____ DATA
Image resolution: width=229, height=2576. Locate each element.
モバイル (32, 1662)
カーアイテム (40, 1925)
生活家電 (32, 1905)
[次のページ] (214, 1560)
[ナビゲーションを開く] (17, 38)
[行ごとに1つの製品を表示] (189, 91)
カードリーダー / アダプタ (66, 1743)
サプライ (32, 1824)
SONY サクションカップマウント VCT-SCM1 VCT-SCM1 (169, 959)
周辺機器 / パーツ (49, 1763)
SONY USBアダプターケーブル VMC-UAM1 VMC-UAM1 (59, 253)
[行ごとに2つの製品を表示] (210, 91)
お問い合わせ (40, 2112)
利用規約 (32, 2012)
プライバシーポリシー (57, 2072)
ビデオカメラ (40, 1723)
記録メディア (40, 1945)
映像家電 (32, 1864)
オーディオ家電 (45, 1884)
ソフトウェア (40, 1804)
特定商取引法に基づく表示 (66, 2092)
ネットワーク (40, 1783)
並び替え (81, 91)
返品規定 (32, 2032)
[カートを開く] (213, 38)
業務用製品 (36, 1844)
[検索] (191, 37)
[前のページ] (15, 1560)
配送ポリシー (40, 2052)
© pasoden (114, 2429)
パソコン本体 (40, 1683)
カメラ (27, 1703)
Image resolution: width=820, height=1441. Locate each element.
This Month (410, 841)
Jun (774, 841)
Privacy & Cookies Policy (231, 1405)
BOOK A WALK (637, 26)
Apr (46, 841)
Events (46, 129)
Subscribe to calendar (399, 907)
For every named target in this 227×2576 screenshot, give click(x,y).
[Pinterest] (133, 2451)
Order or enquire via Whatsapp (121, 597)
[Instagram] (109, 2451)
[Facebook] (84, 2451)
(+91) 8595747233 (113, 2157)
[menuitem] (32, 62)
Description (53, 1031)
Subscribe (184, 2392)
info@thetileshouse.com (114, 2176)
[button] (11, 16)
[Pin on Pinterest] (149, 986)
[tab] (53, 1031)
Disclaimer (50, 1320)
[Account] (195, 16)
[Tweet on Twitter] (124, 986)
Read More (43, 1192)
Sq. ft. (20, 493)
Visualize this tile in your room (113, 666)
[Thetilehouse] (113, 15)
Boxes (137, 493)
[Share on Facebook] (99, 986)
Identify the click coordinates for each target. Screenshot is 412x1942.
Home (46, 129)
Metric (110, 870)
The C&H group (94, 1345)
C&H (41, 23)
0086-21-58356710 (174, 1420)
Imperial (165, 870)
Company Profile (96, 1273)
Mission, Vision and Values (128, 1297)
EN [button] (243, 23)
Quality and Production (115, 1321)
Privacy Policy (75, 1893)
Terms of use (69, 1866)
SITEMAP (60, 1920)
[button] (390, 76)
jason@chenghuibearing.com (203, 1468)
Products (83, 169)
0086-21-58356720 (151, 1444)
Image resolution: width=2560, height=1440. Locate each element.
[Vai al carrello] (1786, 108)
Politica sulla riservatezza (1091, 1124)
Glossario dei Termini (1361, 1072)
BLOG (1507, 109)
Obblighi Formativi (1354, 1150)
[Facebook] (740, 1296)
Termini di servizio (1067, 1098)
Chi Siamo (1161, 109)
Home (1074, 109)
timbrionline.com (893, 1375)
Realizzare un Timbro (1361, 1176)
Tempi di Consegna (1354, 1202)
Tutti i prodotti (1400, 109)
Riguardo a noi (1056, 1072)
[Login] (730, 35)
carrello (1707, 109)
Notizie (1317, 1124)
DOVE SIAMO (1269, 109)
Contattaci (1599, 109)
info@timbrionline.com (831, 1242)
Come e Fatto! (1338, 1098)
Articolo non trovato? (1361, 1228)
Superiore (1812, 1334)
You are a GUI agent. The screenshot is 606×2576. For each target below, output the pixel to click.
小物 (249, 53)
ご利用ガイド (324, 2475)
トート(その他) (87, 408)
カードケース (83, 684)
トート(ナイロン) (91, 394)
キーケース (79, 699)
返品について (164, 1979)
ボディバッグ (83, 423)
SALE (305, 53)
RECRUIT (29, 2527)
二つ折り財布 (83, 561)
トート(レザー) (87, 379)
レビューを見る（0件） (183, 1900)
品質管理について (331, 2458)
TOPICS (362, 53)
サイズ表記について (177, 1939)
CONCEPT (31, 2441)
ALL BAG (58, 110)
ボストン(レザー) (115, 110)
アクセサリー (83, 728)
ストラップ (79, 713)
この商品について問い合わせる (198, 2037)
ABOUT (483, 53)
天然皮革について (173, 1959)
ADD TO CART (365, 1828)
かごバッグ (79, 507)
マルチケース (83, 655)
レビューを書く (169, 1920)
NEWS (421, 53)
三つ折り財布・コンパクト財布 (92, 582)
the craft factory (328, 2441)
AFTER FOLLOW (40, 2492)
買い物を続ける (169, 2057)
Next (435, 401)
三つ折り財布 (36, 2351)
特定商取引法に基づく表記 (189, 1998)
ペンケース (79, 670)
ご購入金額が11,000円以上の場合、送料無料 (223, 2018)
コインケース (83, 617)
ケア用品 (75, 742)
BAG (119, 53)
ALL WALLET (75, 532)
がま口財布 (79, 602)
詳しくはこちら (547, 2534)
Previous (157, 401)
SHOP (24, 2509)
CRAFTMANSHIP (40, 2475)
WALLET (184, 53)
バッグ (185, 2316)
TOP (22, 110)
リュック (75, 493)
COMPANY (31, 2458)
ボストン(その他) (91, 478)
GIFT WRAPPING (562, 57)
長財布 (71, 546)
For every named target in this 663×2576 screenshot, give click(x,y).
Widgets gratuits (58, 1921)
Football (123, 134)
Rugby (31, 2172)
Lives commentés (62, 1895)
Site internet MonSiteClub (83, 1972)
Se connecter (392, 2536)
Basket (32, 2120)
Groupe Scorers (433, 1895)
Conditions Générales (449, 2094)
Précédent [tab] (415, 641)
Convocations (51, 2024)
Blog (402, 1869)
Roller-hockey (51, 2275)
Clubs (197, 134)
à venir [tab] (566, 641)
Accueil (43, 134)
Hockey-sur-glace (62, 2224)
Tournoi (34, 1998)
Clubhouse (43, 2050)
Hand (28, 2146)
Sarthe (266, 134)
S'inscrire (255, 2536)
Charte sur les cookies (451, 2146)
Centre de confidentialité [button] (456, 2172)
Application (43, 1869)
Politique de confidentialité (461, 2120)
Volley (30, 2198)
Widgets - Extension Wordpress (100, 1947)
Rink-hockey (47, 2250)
________
■ ASSIGNMENT ■
Please copy out every line in the listing that has the string "each".

■ SOLVED PROBLEM ■
Image resolution: width=229, height=2576. Locate each element.
Image resolution: width=820, height=1441. Locate each element.
Identify the click coordinates for each target. Screenshot is 412x1942.
Image resolution: width=2560, height=1440. Locate each element.
You are a GUI agent. The screenshot is 606×2576. For each target below, output the pixel to click.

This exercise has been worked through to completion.